> _Directions for this task_: When you reach the line containing "The width and height of the screenshot is (1568, 774)." in the entries below, start writing out each line exactly, and stop after the line containing "Task: Click the Release".

►

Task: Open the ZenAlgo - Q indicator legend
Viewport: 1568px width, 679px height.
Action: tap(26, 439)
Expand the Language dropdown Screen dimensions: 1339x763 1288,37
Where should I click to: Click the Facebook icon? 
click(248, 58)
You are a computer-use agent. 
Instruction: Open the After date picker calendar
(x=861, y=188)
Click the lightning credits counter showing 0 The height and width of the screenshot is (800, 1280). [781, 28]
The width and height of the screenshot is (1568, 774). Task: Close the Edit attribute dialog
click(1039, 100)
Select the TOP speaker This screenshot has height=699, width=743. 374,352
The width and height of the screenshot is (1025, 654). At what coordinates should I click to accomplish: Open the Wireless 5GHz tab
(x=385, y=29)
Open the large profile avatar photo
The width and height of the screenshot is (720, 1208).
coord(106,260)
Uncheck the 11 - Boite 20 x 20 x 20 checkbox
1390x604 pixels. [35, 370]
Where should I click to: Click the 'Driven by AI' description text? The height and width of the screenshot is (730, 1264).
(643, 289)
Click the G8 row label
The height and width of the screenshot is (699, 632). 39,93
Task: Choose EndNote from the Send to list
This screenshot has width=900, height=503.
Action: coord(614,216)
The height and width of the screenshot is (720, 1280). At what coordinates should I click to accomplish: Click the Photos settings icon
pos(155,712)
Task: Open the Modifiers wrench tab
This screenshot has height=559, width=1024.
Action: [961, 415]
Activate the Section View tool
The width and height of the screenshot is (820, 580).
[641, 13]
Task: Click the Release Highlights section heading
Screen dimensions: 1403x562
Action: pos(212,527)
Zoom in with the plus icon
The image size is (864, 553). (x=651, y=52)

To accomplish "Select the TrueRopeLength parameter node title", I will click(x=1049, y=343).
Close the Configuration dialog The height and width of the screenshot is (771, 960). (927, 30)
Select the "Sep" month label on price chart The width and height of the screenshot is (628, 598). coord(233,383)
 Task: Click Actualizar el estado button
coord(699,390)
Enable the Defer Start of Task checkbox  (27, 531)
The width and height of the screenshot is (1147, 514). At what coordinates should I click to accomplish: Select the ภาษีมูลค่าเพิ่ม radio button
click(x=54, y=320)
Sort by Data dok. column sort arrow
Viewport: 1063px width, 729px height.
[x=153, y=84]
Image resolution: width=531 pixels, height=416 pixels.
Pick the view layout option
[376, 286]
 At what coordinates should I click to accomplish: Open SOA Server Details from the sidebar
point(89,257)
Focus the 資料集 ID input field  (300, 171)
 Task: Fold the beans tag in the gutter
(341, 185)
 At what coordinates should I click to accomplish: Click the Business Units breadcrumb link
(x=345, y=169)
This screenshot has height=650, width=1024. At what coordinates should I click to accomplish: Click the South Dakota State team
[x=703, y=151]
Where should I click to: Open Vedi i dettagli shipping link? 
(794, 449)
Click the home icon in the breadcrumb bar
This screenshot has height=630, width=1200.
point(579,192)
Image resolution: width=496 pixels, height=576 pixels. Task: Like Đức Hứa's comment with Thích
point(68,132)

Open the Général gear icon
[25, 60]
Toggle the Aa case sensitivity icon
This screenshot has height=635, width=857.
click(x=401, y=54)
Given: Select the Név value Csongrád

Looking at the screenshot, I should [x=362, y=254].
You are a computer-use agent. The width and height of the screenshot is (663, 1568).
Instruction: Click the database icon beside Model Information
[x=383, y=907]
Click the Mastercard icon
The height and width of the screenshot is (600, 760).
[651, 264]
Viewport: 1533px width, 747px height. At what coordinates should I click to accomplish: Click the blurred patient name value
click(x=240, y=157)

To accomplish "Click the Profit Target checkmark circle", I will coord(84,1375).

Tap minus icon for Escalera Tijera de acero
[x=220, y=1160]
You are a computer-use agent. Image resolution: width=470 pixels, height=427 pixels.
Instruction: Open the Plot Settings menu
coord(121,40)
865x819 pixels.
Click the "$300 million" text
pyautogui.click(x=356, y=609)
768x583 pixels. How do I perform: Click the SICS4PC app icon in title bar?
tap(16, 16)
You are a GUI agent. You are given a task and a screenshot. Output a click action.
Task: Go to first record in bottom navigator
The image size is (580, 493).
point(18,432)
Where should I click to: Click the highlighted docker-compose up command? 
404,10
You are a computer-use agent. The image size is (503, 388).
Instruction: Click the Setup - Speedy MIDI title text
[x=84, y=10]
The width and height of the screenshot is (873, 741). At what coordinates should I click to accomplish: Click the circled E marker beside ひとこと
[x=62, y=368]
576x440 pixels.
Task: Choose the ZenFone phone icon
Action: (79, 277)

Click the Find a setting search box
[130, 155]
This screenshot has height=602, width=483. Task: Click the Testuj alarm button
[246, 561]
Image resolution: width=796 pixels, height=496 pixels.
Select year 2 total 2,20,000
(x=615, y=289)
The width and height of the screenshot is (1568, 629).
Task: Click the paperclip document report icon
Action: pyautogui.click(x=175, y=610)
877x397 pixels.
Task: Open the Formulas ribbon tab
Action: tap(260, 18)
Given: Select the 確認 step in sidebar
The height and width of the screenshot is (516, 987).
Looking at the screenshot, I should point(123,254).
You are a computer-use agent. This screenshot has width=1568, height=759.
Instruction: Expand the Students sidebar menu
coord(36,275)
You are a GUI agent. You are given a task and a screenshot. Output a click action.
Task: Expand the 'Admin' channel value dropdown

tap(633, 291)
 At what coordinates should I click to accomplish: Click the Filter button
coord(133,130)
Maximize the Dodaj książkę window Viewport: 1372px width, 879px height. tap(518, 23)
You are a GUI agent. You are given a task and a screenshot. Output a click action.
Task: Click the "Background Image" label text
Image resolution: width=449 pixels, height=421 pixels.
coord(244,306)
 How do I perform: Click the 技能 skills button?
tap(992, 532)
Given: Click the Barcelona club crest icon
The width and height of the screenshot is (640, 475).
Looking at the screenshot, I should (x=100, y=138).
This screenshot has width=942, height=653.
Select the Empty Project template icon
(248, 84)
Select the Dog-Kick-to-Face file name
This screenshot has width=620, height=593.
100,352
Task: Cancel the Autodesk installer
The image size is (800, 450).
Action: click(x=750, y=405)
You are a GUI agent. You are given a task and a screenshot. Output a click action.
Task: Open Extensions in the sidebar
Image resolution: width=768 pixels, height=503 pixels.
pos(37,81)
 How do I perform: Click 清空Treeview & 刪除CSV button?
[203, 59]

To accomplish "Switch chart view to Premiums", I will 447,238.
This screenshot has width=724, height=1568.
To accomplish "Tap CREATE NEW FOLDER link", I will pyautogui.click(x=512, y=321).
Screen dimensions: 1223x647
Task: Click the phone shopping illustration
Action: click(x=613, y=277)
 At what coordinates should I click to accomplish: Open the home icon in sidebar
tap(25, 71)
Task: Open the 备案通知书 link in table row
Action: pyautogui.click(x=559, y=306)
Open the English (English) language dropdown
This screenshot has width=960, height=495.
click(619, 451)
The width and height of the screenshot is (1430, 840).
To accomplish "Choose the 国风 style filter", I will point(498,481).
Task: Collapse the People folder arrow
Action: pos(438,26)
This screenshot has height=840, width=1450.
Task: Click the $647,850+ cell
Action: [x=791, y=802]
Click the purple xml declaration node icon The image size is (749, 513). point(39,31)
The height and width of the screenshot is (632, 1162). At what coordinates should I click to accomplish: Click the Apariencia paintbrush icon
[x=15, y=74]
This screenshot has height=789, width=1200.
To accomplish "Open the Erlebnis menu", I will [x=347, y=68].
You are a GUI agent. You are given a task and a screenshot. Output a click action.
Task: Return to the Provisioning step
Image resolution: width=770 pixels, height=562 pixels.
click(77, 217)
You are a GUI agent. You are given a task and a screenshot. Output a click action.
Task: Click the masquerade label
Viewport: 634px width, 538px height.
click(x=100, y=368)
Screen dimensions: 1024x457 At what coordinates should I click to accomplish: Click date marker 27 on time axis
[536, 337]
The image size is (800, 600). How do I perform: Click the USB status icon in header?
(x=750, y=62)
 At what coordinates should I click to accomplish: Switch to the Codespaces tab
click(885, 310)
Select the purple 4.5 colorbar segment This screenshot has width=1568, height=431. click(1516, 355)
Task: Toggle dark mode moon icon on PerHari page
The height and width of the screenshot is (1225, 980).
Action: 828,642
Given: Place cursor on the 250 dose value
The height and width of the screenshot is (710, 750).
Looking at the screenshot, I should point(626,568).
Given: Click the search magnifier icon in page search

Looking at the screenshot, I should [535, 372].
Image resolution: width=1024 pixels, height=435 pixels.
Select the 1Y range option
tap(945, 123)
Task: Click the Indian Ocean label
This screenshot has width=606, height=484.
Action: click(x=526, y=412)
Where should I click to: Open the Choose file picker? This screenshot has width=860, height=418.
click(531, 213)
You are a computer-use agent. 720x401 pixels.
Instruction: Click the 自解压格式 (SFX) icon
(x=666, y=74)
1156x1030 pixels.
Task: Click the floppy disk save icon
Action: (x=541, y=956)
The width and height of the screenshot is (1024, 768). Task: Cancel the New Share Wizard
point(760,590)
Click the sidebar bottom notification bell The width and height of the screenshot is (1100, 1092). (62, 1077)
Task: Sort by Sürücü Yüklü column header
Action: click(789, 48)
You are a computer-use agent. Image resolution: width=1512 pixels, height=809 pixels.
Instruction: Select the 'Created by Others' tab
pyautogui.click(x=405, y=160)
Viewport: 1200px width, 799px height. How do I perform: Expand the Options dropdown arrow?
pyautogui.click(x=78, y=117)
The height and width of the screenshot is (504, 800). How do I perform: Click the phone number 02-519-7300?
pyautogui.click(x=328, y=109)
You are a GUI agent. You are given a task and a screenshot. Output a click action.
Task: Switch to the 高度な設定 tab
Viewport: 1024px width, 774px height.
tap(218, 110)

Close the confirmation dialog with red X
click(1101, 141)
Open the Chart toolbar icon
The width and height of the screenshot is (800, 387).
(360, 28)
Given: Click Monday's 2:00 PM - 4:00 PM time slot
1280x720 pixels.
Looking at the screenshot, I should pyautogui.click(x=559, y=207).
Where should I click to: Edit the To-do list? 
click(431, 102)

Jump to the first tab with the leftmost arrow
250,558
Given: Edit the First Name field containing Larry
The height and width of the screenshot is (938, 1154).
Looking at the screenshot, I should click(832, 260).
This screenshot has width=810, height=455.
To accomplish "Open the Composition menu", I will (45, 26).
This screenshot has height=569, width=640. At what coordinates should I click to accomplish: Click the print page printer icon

◄

> _Your solution_:
The width and height of the screenshot is (1568, 774). Task: Close the Edit attribute dialog
click(1039, 100)
Select the TOP speaker This screenshot has height=699, width=743. 374,352
The width and height of the screenshot is (1025, 654). At what coordinates should I click to accomplish: Open the Wireless 5GHz tab
(x=385, y=29)
Open the large profile avatar photo
The width and height of the screenshot is (720, 1208).
coord(106,260)
Uncheck the 11 - Boite 20 x 20 x 20 checkbox
1390x604 pixels. [35, 370]
Where should I click to: Click the 'Driven by AI' description text? The height and width of the screenshot is (730, 1264).
(643, 289)
Click the G8 row label
The height and width of the screenshot is (699, 632). 39,93
Task: Choose EndNote from the Send to list
This screenshot has width=900, height=503.
Action: coord(614,216)
The height and width of the screenshot is (720, 1280). At what coordinates should I click to accomplish: Click the Photos settings icon
pos(155,712)
Task: Open the Modifiers wrench tab
This screenshot has height=559, width=1024.
Action: [961, 415]
Activate the Section View tool
The width and height of the screenshot is (820, 580).
[641, 13]
Task: Click the Release Highlights section heading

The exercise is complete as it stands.